Document Type

Article

Publication Date

2003

Abstract

In this article, the author argues that the concept of "judicial independence" has served more as an object of rhetoric than it has of sustained study. He views the scholarly literatures that treat it as ships passing in the night, each subject to weaknesses that reflect the needs and fashions of the discipline, but all tending to ignore courts other than the Supreme Court of the United States. Seeking both greater rigor and greater flexibility than one usually finds in public policy debates about, and in the legal and political science literatures on, judicial independence, the author attributes much of the difficulty to three fundamental shortcomings, the failure to recognize that (1) judicial independence is not an end of government but a means to an end (or ends), (2) judicial independence and judicial accountability are not discrete concepts at war with one another, but rather complementary concepts that can and should be regarded as allies, and (3) judicial independence is not a monolith.

_ _ _ _ _

• Prompt: Continue the abstract on judicial independence above, starting after its last sentence.

• Data rows:
_ _ _ _ _

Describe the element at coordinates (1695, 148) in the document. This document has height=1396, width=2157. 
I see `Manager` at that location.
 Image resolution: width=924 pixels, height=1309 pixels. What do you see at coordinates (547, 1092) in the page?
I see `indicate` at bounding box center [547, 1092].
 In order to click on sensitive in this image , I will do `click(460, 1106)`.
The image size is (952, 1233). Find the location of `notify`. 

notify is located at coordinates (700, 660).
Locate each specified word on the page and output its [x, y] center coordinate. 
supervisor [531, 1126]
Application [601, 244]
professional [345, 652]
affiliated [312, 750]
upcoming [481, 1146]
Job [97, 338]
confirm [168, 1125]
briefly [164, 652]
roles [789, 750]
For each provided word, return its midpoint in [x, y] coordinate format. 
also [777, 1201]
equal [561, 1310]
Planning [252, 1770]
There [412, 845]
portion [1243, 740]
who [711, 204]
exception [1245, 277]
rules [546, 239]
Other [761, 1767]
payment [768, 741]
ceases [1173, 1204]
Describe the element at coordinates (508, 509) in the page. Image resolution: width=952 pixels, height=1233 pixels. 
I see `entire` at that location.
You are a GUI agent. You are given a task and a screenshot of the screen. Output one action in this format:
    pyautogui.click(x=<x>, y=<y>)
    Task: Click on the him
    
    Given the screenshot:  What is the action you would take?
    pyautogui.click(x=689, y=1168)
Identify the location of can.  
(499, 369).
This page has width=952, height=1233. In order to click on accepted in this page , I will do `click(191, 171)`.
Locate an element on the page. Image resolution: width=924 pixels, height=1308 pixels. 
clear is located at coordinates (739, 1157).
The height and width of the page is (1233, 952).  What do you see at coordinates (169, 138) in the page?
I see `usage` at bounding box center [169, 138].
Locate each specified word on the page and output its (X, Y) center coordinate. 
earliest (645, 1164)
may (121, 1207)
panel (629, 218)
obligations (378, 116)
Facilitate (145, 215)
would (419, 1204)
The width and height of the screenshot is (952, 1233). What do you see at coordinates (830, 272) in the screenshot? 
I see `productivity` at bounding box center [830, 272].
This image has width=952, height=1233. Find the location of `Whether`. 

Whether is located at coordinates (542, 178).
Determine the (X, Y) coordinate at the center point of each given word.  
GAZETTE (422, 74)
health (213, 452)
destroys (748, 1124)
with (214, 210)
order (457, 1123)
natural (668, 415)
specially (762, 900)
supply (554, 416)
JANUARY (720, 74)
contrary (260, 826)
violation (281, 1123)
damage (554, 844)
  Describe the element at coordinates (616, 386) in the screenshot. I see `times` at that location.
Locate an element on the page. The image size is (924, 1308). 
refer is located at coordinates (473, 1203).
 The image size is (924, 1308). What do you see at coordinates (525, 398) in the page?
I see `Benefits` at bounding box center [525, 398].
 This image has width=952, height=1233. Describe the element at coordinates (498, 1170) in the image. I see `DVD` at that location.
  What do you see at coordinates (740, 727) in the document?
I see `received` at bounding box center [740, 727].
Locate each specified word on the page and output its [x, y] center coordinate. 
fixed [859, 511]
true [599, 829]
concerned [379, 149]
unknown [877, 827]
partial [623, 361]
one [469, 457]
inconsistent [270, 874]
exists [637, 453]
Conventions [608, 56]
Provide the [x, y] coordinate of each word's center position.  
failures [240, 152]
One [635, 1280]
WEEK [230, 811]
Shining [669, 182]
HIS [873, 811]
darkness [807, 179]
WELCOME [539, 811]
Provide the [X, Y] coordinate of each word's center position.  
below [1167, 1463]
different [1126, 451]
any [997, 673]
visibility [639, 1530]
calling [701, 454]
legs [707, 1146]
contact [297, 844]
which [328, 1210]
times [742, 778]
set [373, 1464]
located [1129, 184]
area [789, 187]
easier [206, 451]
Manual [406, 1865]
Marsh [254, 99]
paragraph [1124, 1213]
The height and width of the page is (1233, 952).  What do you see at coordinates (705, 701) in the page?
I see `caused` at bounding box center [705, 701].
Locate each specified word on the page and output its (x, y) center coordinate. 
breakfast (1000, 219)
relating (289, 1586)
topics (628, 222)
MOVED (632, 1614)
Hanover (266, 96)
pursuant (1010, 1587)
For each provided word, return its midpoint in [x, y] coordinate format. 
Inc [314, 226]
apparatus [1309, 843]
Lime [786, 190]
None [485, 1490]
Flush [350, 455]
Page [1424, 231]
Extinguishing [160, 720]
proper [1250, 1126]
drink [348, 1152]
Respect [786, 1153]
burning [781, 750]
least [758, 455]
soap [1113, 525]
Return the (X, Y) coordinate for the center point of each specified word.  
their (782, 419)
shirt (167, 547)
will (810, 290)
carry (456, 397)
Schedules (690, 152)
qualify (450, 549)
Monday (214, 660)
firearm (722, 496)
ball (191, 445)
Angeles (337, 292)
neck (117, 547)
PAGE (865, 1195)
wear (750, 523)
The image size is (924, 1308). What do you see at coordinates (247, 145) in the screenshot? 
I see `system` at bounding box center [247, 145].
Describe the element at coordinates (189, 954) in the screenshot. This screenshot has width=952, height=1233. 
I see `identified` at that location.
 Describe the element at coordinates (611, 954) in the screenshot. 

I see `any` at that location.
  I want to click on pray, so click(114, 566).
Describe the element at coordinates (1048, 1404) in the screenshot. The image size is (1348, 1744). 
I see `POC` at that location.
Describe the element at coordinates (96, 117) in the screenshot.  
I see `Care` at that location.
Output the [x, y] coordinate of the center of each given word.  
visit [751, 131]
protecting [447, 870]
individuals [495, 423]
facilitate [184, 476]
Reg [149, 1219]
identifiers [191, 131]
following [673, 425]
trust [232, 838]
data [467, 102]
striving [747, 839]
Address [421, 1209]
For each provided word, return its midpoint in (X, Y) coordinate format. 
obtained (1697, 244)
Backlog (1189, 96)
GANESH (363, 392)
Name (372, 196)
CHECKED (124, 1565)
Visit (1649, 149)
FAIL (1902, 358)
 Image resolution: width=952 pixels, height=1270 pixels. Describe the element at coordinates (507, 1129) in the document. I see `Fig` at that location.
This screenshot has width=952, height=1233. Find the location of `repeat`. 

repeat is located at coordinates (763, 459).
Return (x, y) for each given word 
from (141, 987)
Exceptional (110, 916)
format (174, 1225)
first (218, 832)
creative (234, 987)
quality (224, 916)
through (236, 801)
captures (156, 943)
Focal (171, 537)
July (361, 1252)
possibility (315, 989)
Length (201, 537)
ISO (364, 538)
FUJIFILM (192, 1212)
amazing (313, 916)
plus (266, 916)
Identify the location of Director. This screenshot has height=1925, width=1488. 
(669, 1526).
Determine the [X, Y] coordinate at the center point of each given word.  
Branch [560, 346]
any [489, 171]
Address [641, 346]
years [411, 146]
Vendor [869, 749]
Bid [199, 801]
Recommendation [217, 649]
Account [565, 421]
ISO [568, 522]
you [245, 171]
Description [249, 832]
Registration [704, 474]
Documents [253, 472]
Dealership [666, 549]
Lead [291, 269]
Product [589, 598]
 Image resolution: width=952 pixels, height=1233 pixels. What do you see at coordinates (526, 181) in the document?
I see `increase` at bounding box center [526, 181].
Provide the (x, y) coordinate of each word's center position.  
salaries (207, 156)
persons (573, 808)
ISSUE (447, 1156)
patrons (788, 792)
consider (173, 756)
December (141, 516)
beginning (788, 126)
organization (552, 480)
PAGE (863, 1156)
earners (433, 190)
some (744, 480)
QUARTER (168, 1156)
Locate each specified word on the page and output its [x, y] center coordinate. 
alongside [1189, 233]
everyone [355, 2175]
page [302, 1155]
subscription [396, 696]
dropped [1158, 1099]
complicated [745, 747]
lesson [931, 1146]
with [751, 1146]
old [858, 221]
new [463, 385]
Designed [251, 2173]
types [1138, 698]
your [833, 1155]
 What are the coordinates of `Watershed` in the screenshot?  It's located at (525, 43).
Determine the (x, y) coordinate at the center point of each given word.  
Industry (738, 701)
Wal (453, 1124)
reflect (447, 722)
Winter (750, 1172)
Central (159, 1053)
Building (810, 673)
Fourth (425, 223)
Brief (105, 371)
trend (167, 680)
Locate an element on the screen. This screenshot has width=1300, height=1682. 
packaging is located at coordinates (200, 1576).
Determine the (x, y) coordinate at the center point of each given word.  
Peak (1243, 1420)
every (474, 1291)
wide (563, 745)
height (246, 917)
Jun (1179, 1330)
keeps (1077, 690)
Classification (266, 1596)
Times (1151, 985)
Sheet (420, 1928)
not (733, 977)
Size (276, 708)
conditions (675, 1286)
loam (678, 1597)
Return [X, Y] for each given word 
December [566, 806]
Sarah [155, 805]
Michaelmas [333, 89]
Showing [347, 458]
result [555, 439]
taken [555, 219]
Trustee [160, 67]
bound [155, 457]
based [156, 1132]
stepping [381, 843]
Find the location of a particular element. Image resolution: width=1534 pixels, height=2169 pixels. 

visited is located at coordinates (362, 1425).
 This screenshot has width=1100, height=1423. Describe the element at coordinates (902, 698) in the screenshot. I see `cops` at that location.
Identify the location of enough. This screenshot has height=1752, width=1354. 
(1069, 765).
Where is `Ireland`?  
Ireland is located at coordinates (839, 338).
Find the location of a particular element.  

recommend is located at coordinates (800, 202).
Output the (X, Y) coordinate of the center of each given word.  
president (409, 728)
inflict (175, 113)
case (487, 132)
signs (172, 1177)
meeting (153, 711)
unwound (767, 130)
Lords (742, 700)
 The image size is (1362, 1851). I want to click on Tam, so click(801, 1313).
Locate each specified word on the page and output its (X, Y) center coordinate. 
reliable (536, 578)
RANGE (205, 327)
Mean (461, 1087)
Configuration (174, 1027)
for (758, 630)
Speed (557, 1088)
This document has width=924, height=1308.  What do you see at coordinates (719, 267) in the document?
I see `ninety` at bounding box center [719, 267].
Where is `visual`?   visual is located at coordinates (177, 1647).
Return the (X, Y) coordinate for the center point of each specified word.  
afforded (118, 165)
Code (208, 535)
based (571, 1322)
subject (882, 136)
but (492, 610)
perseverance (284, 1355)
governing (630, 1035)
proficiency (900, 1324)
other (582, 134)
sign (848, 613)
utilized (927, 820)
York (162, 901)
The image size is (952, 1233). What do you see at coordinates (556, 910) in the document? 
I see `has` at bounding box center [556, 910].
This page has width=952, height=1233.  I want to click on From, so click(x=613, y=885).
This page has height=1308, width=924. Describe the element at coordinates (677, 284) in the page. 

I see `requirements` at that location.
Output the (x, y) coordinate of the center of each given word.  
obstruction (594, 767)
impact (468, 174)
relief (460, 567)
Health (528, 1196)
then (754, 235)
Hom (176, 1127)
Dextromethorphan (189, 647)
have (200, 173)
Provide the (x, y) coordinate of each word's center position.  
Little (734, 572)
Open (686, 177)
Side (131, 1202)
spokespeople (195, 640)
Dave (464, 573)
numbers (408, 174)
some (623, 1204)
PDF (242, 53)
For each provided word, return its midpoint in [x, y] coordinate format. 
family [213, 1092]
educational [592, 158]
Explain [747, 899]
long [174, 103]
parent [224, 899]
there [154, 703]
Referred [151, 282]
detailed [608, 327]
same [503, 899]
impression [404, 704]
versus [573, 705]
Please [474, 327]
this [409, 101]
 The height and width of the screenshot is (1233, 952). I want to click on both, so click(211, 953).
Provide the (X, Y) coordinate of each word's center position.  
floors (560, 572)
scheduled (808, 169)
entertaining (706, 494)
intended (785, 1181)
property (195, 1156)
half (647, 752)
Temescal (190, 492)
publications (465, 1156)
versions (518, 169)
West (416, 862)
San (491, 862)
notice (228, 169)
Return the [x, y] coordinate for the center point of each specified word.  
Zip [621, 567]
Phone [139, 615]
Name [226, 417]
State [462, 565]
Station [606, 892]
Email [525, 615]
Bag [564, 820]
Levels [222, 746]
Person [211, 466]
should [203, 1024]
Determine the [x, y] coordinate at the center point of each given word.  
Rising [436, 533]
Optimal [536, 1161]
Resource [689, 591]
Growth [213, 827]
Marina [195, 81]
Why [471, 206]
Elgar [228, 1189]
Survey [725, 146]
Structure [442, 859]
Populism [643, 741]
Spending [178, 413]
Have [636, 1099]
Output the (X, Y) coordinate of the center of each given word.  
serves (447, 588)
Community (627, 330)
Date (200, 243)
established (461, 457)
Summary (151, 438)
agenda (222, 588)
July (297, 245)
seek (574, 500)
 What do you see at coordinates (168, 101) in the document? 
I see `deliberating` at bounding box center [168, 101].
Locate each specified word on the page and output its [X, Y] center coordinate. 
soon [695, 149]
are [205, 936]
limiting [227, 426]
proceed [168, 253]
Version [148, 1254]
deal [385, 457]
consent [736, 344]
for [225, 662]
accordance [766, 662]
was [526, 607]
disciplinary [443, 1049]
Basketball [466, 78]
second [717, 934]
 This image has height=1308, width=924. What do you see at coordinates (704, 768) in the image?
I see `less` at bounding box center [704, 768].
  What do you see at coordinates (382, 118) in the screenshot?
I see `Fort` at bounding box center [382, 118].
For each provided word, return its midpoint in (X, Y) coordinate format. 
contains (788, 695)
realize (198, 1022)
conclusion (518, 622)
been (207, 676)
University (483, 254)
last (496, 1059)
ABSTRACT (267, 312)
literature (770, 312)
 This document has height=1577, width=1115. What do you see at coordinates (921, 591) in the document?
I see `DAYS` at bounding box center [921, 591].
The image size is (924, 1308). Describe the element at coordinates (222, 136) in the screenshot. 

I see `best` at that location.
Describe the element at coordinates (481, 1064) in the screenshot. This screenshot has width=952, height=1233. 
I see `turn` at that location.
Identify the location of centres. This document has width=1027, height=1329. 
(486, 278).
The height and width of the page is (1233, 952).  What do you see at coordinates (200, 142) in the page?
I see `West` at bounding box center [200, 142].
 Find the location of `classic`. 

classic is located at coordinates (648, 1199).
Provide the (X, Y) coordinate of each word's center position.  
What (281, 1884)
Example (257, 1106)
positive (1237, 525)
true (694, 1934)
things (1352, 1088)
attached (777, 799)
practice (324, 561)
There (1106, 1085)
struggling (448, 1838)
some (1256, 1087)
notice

_ _ _ _ _

• Reply to the exercise:
The author shows how the instrnmental approach key to recognizing the first shortcoming also helps to grasp the second and third, and he explores the implications of each for the additional research that judicial independence needs and deserves. That research, he argues, should no longer ignore state courts or lower federal courts, and neither should it ignore changes in attitudes towards, or in the practical circumstances of, contemporary law and lawmaking. Recognizing that attention to the different functions that courts perform, even within the same system, may lead one to consider whether they should be subject to different arrangements concerning judicial independence (and accountability), the author suggests a number of inquiries that might profitably inform the answers to such questions.

Comments

64 Ohio St. L.J. 323 (2003).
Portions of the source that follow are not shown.